[Source records]
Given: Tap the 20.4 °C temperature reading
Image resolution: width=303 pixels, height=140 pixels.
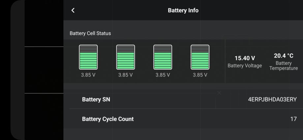Looking at the screenshot, I should point(284,56).
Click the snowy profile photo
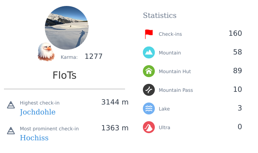 (67, 28)
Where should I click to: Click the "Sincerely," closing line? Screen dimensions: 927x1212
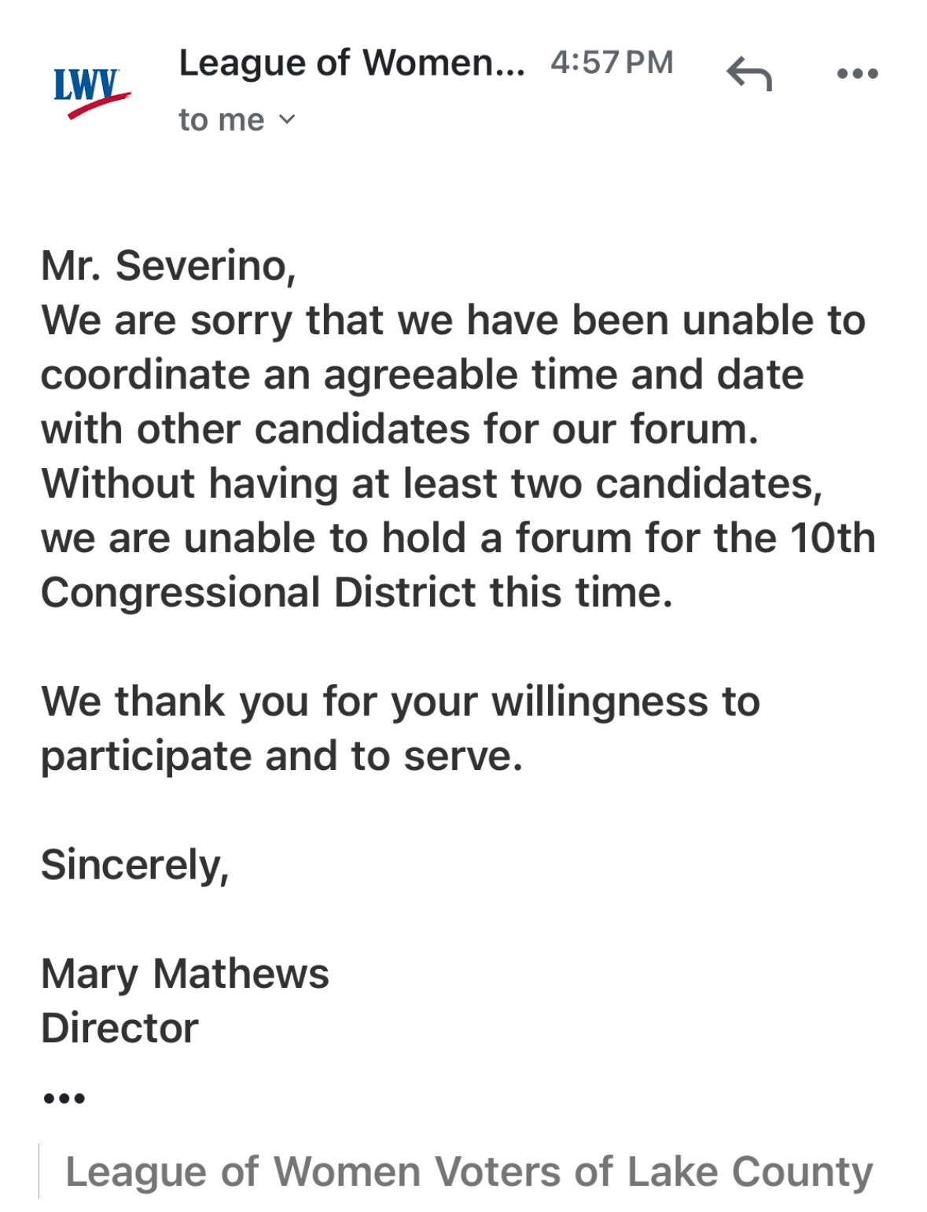tap(135, 864)
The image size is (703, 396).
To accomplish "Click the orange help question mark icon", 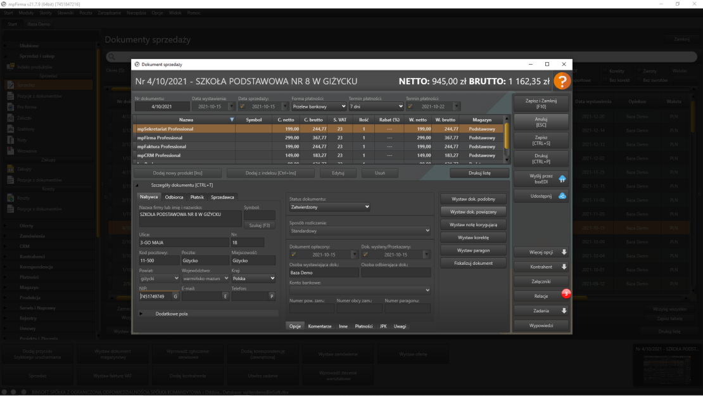I will [561, 82].
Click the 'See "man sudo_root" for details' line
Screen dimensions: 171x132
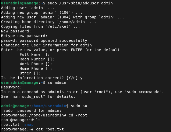coord(38,96)
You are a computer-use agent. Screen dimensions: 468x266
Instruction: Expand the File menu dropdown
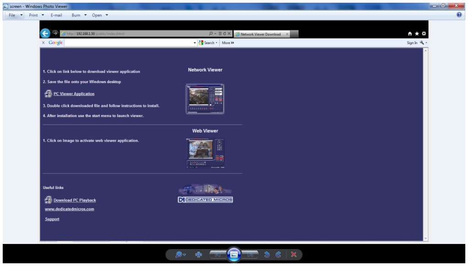(16, 15)
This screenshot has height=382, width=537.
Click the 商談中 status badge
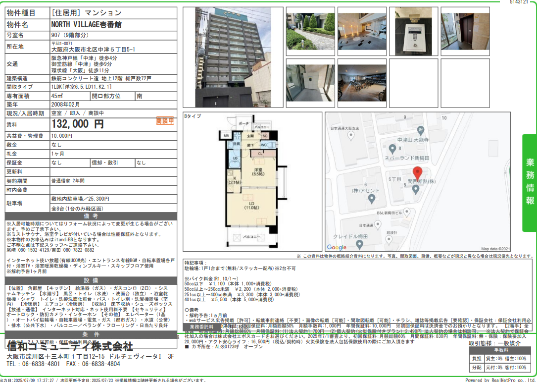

**Exercise brief:**
Transcribe the span of lines that runs from the line with "Screen dimensions: 171x132" to the end of the data, both ends included, exactly, with nothing else and no pictures.

**Response below:**
Screen dimensions: 171x132
coord(38,96)
You are a computer-use agent. Screen dimensions: 468x266
Instruction: Expand the File menu dropdown
(16, 15)
This screenshot has height=382, width=537.
Click the 商談中 status badge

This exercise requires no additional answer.